SOURCE EXCERPT
■ ■ ■

Export logs for offline analysis or archival purposes.

# Download logs as compressed archive
curl -X GET "https://api.tensorone.ai/v1/clusters/cluster_abc123/logs/download?format=json&compression=gzip&start_time=2024-01-15T00:00:00Z&end_time=2024-01-15T23:59:59Z" \
  -H "Authorization: Bearer YOUR_API_KEY" \
  --output cluster_logs.json.gz

Use Cases

Training Progress Monitoring

Monitor ML training progress through application logs.

class TrainingProgressMonitor:
    def __init__(self, cluster_id):
        self.cluster_id = cluster_id
        self.progress_history = []
        self.alert_thresholds = {
            "loss_stagnation_steps": 100,
            "error_rate_threshold": 0.1,
            "memory_usage_threshold": 0.95
        }
    
    def monitor_training_session(self, duration_minutes=60, check_interval=30):
        """Monitor training session with periodic checks"""
        
        import time, threading
        
        self.monitoring = True
        end_time = time.time() + (duration_minutes * 60)
        
        def monitoring_loop():
            while self.monitoring and time.time() < end_time:
                try:
                    self.check_training_progress()
                    time.sleep(check_interval)
                except Exception as e:
                    print(f"Monitoring error: {e}")
                    time.sleep(check_interval)
        
        monitor_thread = threading.Thread(target=monitoring_loop)
        monitor_thread.daemon = True
        monitor_thread.start()
        
        return monitor_thread
    
    def check_training_progress(self):
        """Check current training progress from logs"""
        
        # Get recent application logs
        logs = get_cluster_logs(
            self.cluster_id,
            log_type="application",
            limit=50,
            search="loss"
        )
        
        if not logs["success"]:
            return
        
        current_progress = {
            "timestamp": time.time(),
            "loss_values": [],
            "accuracy_values": [],
            "error_count": 0,
            "memory_warnings": 0
        }
        
        for log_entry in logs["data"]["logs"]:
            message = log_entry["message"]
            
            # Extract loss values
            loss_match = re.search(r'loss[:\s=]+([0-9.]+)', message, re.IGNORECASE)
            if loss_match:
                current_progress["loss_values"].append(float(loss_match.group(1)))
            
            # Extract accuracy values
            acc_match = re.search(r'acc(?:uracy)?[:\s=]+([0-9.]+)', message, re.IGNORECASE)
            if acc_match:
                current_progress["accuracy_values"].append(float(acc_match.group(1)))
            
            # Count errors
            if log_entry["level"] in ["error", "fatal"]:
                current_progress["error_count"] += 1
            
            # Check for memory warnings
            if "memory" in message.lower() and "warning" in log_entry["level"]:
                current_progress["memory_warnings"] += 1
        
        self.progress_history.append(current_progress)
        
        # Check for alerts
        self.check_training_alerts(current_progress)

■ ■ ■

Rows showing where targets appear

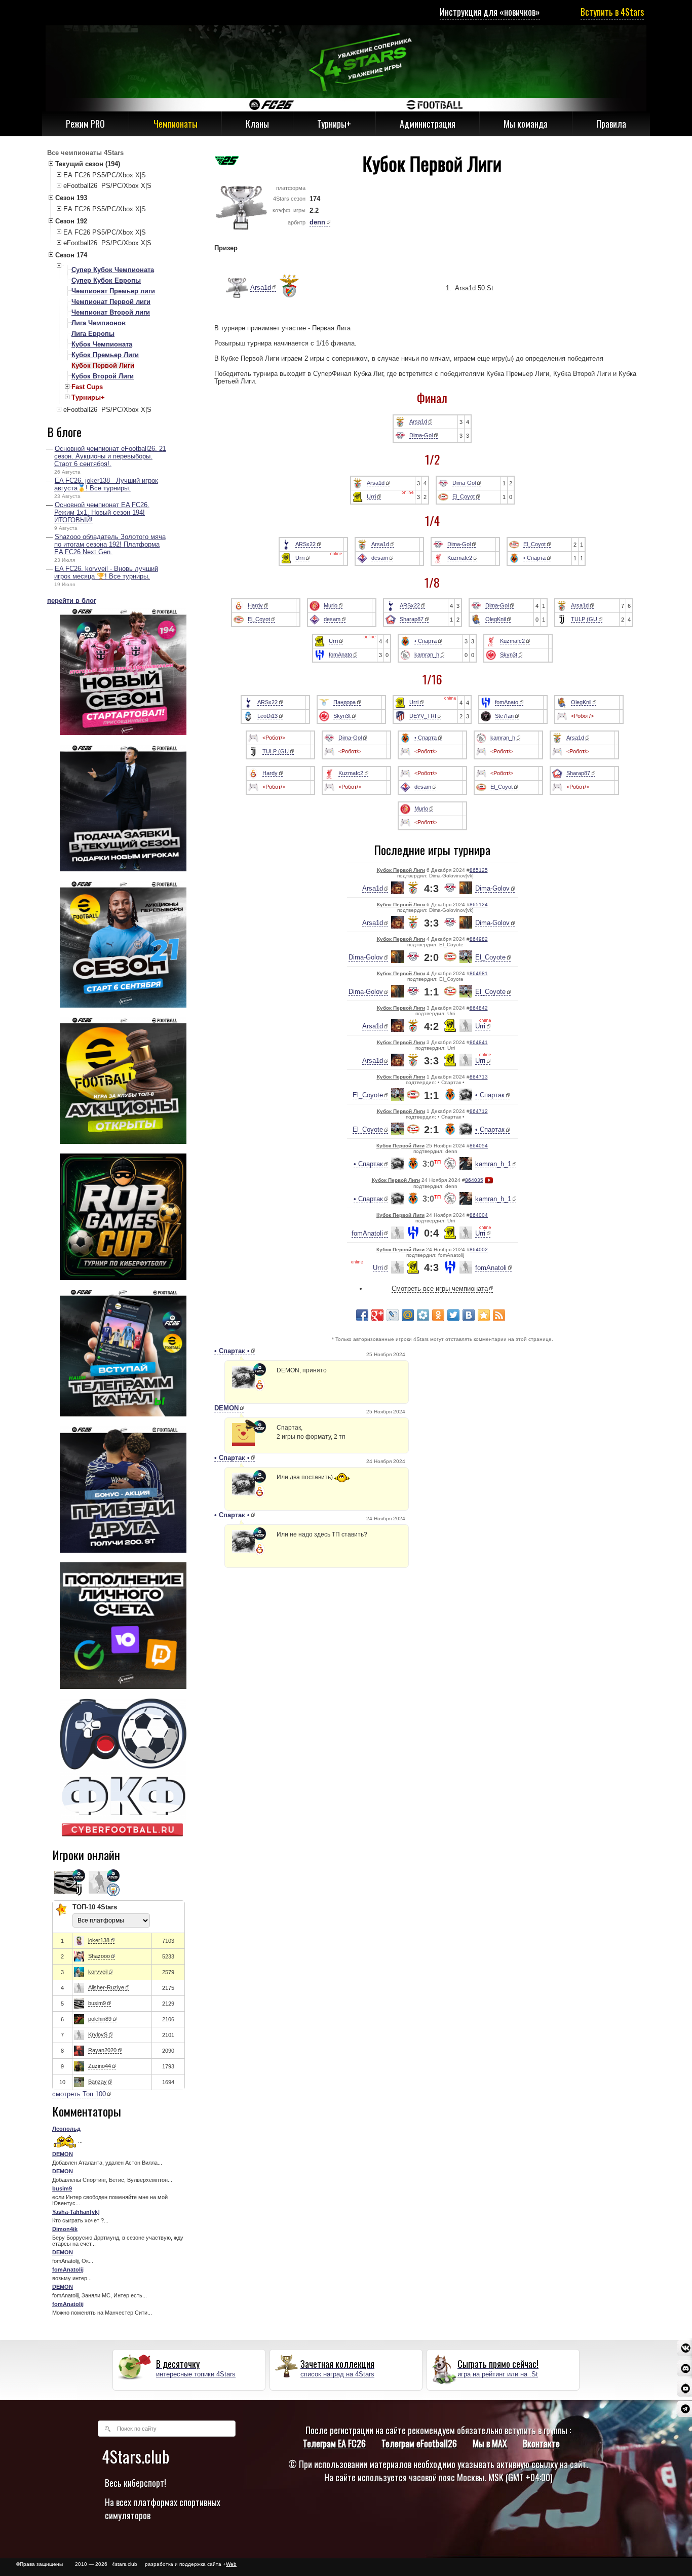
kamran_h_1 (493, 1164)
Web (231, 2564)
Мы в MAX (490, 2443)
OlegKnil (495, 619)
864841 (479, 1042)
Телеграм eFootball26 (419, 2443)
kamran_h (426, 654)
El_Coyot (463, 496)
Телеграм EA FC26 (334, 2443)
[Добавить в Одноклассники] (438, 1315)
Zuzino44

■ ■ ■

THE TASK
In the log export excerpt, what file does the curl download command write its output to?

RESPONSE
cluster_logs.json.gz